We need a Bermudacorps

September 15, 2003

Dear Sir,

I refer to today's front page headline "Teen brawl closes bar" drawing our attention to a clash between teen girls in a local nightclub which was evidently so violent as to cause the closure of an establishment, and another headline immediately below "Islanders urged to hang ribbons of support" encouraging everyone to show their appreciation for the many acts of service by those who are selflessly helping to put Bermuda back on track after the equivalent of a natural yet thankfully far less frequently occurring violent brawl in the form of Hurricane Fabian. What dreadful damage is done by both events, yet how pathetically inadequate will be our response to the former totally preventable yet now all too frequently occurring social disturbance which we will no doubt simply continue to wring our hands and mouth platitudes about while otherwise doing absolutely nothing to prevent recurring.
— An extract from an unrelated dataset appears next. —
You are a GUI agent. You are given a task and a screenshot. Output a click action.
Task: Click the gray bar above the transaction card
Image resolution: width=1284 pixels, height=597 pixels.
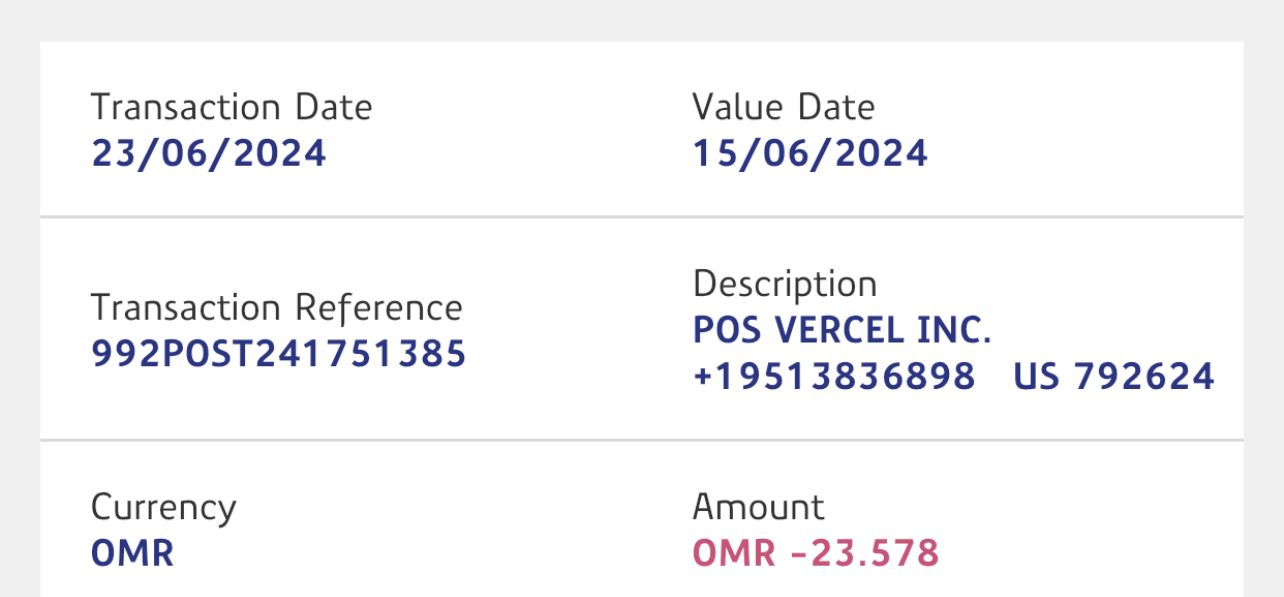(642, 20)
Total indiscipline led to the former event. Total lack of self control, lack of self respect and consequential lack of respect for others is that which we now blindly accept as the norm today for far too many of our youngsters who we should instead be acknowledging the achievements of in the same way as that encouraged in the second headline in today's paper. Indeed, we even have respected leaders in our community saying that nothing can be done to prevent youngsters from taking drugs, or speeding, or promiscuity or cycle theft etc., so we should therefore do the obvious thing and, for example, decriminalise the very cause for the great majority of our social malaises, drug abuse, so we don't have to give little Jimmy or Jane a complex for deliberately poisoning each other or pursuing any of the many other mindless preoccupations on their hell bent path to self destruction.

Totally preposterous! Conditional discharges are now the order of the day for anyone found lacking in upholding their own responsibilities to automatically afford common courtesy for the rights of others to simply go about their daily lives without fear of assault of one form or another. As a consequence, we have respected mentors like the Bermuda Regiment's Colonel Lamb barely able to contain himself while being forced to accept total cop outs by society via such conditional discharges afforded those under his care who only he presently has a chance to make something of. Quite clearly we have to much more effectively get the attention of those who would regularly revisit us socially with the equivalent of a Hurricane Fabian, but we have to use a lot more than ribbons to do so. In my opinion the answer is obvious. We have to instead simply establish a youth corps type organisation where the likes of Colonel Lamb, (and many others like him, and both men and women), have absolute authority over at least the likes of all those youngsters, (and both girls and boys), who so frequently cry out for attention in every form imaginable.

There is no doubt in my mind that the very great majority of those youngsters can even yet be saved if only we have the guts to require automatic observance of positively oriented programmes for at least those of our youngsters so obviously at risk which we already know are very effective in encouraging the development of good character. However, for those who don't want their Jimmy or Jane participating with others who may not be of their same social standing, then perhaps those of them who are already clearly going in the right direction would not have to also participate in such a positive and constructively oriented "Bermudacorps". However, in my opinion this would regrettably be to both their - as well as our - significant loss, because Bermuda would then tragically continue to be very much the poorer without there then being an automatic requirement for all of our youngsters to constructively interrelate - and therefore integrate - in the only organisation ever to remotely have a chance to clearly demonstrate the critically important interdependence of us all.